Suddenly I realize that if,long ago, I had changed myself, I could have impacted my family. With its support, I could have made an impact on our town. That impact could have changed the nation and, who knows, one day I could indeed have changed the world!”
Once again, the inspiration and reassurance from Swami is wonderful.
“There is nothing that cannot be achieved through man’s efforts. He can even bring the whole ocean into a glass and drink it up completely. When he was born, he knew no alphabet but he is soon able to write complete books. However, the problem comes with one’s mind.”
A little more insight into this can be gained from a student’s experience.
It was one of those memorable Trayee sessions in which Swami had stressed on the importance of one putting in one’s best efforts. A student who was thinking ‘practically’ raised his hand and raised a doubt along with it. He asked Swami,
“Swami, you tell us that you will transform the world through us. But isn’t that such a tough task. There are so many people in the world and the number of students are so few. How can it ever happen?
Swami smiled at the student and then said,
“You take care of following and practicing the ideals I have taught. That is all that needs to be your worry. When you are ideal, I shall make sure that the world notices you and gets inspired by you. That is my job and you don’t worry about it.”
Isn't that another beautiful reassurance? Again, it carries a subtle for me. When I put in efforts, my focus and energies must be only on the efforts. Keeping an eye on when the fruit is coming or why it is not coming does not help. At the right time and circumstance, God will deliver the fruit for He always knows best.
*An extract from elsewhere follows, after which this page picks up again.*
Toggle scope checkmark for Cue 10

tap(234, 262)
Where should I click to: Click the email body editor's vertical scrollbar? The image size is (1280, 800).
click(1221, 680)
That is where I feel that the monk’s epitaph can be slightly modified. Yes, it is indeed true that changing oneself can change the world one day. But for that to happen, one should change oneself only with the focus on changing oneself. If one changes oneself BECAUSE he/she wants to change the world, there might be a problem! That is precisely the Karma Phala Tyaga that Lord Krishna spoke about. In view of that has been discussed so far, I would like to modify the famous proverb in this manner-
Do your best and then just rest. God will do the rest and, whatever that is, it will always be the best!